As a final year veterinary student it can be tempting to accept the first job offer you receive. Being able to answer the question “where are you going to work?” feels priceless, however it is worth taking the time to consider some other aspects in your search.
1. What kind of life do you want outside of work?
What is important to you? Do you like to see family every week? Can’t miss a pottery class? Search for jobs in an area where you can tick some of these boxes. The first year of any career is going to involve a myriad of challenges and it is important for your mental and physical health to have activities outside of work to switch off.
It is tempting to “concentrate on work” for the first six months thinking you need time to adapt to your new tasks however it is amazing how energising an activity away from veterinary medicine can be, especially when it gives you something to look forward to after a long week.
2. What is your ideal first job profile?
Take five minutes to jot this down and be realistic. Things to think about include:
- Which animals do you want to work with and not work with?
- How many hours are you willing to work per week, making sure you still have time for yourself.
- Will you be paid by hour or by salary?
- What is the level of support? Specifically, will there always be at least one other vet in the clinic in the first six months?
- Are your colleagues more than five years out? A large proportion of new or recent graduates should ring alarm bells.
- If there are out of hours, from when and until when will you be attached to a mobile? And who is going to come down to the clinic if you run into trouble? An inability to guarantee a veterinarian as backup is a red flag.
3. Do some “clinical” research
Leverage your contacts and get a recommendation from at least one reliable source who knows the clinic personally. I received my first job offer interstate and when I dug a little deeper no-one in my network, at my veterinary school or the school interstate, had heard of the clinic. I was optimistic and keen for a challenge and have since, very unfortunately, learnt to be cautious.

[Dataset items]
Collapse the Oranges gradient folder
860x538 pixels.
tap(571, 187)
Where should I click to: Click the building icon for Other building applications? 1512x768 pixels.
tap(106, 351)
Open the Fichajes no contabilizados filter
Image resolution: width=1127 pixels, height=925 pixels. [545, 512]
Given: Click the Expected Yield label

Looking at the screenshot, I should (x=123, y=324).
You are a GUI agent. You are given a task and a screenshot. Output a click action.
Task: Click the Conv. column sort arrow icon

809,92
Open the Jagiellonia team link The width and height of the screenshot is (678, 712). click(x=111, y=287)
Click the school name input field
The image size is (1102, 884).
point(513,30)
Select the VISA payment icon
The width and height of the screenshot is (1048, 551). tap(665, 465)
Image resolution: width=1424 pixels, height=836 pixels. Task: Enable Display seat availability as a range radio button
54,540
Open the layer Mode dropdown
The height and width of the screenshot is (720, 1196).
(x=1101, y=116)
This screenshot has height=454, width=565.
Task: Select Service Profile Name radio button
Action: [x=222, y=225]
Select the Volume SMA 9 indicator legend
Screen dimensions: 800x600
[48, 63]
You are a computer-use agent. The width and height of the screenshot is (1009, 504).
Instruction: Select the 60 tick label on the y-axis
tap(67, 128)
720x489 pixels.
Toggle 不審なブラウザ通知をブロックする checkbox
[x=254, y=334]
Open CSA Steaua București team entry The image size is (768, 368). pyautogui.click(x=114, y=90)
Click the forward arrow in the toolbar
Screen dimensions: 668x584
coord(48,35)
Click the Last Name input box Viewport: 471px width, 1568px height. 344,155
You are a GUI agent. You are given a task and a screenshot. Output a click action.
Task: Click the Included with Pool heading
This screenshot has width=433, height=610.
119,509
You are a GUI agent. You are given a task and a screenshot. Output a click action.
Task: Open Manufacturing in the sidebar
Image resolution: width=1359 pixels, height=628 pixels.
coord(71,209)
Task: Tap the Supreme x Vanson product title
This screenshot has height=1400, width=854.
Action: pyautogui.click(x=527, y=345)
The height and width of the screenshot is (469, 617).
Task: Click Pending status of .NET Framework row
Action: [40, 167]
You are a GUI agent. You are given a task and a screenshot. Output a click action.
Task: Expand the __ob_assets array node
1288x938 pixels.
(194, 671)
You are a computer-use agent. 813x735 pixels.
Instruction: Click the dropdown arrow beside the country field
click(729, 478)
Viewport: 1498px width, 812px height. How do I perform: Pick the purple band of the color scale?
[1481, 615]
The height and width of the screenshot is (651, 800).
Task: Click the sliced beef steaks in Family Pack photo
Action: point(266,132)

*ACTIVITY LIST*.
• A. Please answer these questions from the veterinary job advice:
(i) What class is given as an example of an activity that can't be missed?
(ii) How long should you take to jot down your ideal first job profile?
(iii) Where did the writer receive their first job offer?
• B. List every point the veterinary job advice gives as a thing to think about for your ideal first job profile.

*SOLUTIONS TO THE TASKS*.
• A.
(i) A pottery class.
(ii) Five minutes.
(iii) Interstate.

• B.
- Which animals you want to work with and not work with
- How many hours you are willing to work per week, while still having time for yourself
- Whether you will be paid by hour or by salary
- The level of support, specifically whether there will always be at least one other vet in the clinic in the first six months
- Whether your colleagues are more than five years out
- For out of hours, from when and until when you will be attached to a mobile, and who will come down to the clinic if you run into trouble